I might be misremembering, but when I saw an episode of Yes, Minister on a Virgin Air flight out of Stansted in ’94, I think that one of the characters handed another a pound note for some reason. That got a chuckle from someone British seated nearby, who observed that the one-pound note was long gone. As it would have been by then, by about 10 years, replaced by a pound coin in 1984 (the US dollar note, while an icon, is also increasingly an outlier).
I must have acquired this note in the UK in 1983. It’s crisp and unused. This particular one was part of Series D, first issued in 1978 and finally withdrawn in 1988. I understand, however, that if I take it to the Bank of England, I’ll receive a pound coin in exchange.
Sir Isaac Newton graces the back. According to one source — a book called Religion, Science, and Worldview: Essays in Honor of Richard S. Westfall (2002) — the portrait was based on two paintings by Sir Godfrey Kneller, and on the table beside Newton is a telescope and a triangluar prism (taken by jokers to be a Toblerone bar).
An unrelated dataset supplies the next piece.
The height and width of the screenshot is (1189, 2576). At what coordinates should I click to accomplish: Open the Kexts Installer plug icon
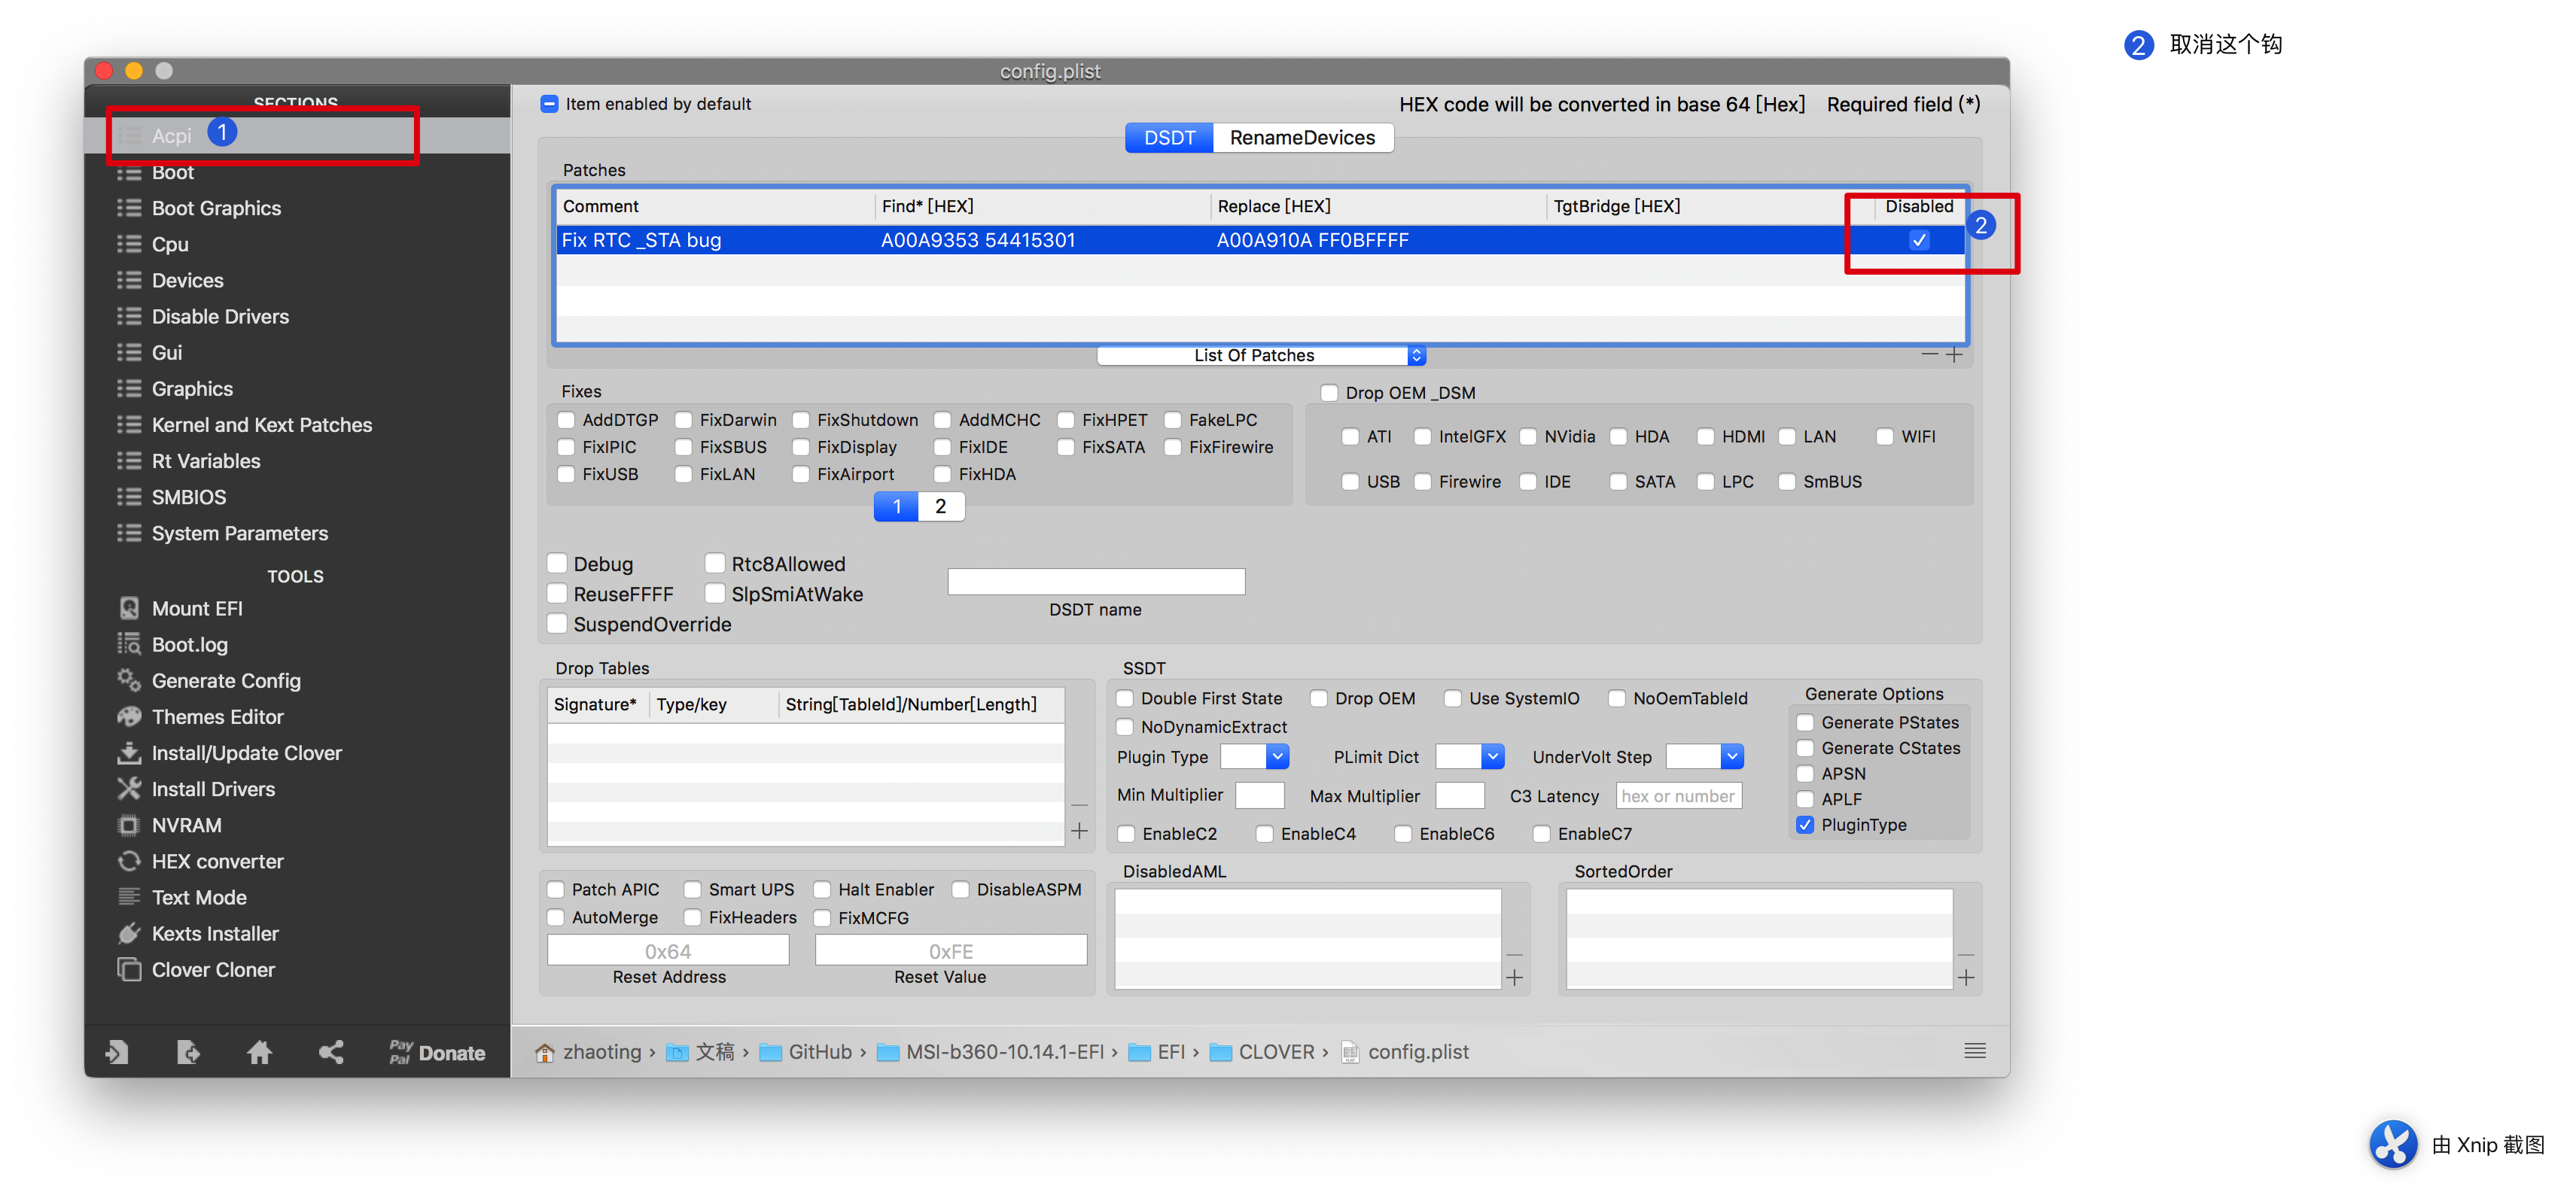(129, 933)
He’s holding a copy of the first edition of the Principia, open to the pages that contain a diagram of a Keplerian ellipse. I know that Newton built on Kepler’s work to compute the acceleration of bodies, but what the diagram describes exactly is beyond me. So is the knowledge required to assess this line in Religion, Science, and Worldview: “The large diagram that occupies the left half of the note is also from Proposition XI, but evidently from the Cajori edition of the Motte translation of the Pemberton third Latin edition.”
The book further asserts that the original issue in 1978 had a mistake in one of the diagram’s lines, corrected in 1981. That means I have a note made after 1981. There’s more discussion about the Sun in the diagram not being at one of the foci of the ellipse, but mistakenly at the center. Even a fan of currency minutiae like me can’t be bothered to care.